Del Toro moved to America with his family from Puerto Rico when he was 12 years old after his mother died of hepatitis after a long period of illness. “The performances I would do to make her laugh were probably my first acting efforts,” he once wrote.

He was studying business at the University of California, San Diego, and planning to be a lawyer when a first-year acting class made him rethink. He moved to New York to study with Stella Adler and played a slew of small TV and movie roles.

Then, in The Living Daylights, he was cast as James Bond’s youngest ever villain at the age of 21, opposite Timothy Dalton. Even Del Toro doesn’t think it was one of the better Bond movies, but it was still a big deal. “I really thought that I’d made it,” he says. To celebrate, he blew almost half his paypacket on a painting. “I thought that I was going to be the next Bond and I didn’t work again for a year and a half.” However, he still has the painting.

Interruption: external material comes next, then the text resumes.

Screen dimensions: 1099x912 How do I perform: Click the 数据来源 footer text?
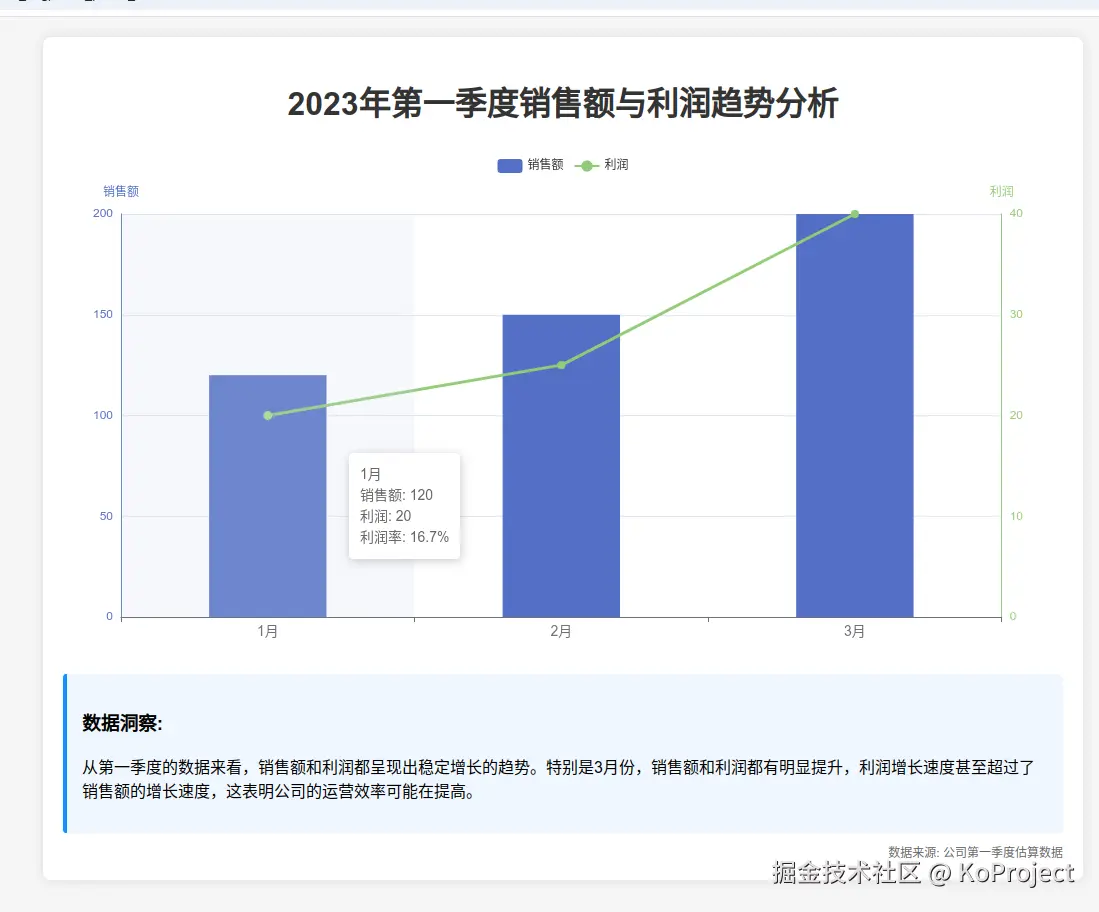click(x=975, y=852)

Ever since, Del Toro’s signature unpredictable, vaguely sinister shtick has made him a go-to actor when films seek villainy. Last month he was reportedly offered the top baddie role in Star Wars: Episode VIII in 2017. However, there will be no confirmation from Del Toro until a deal is sealed.

Latino actors still get typecast in Hollywood he says, but “it’s a little better than when I first started, because we have more Latino filmmakers showing they can tell stories, and more Latinos in positions of power will provide opportunity to Latino actors”.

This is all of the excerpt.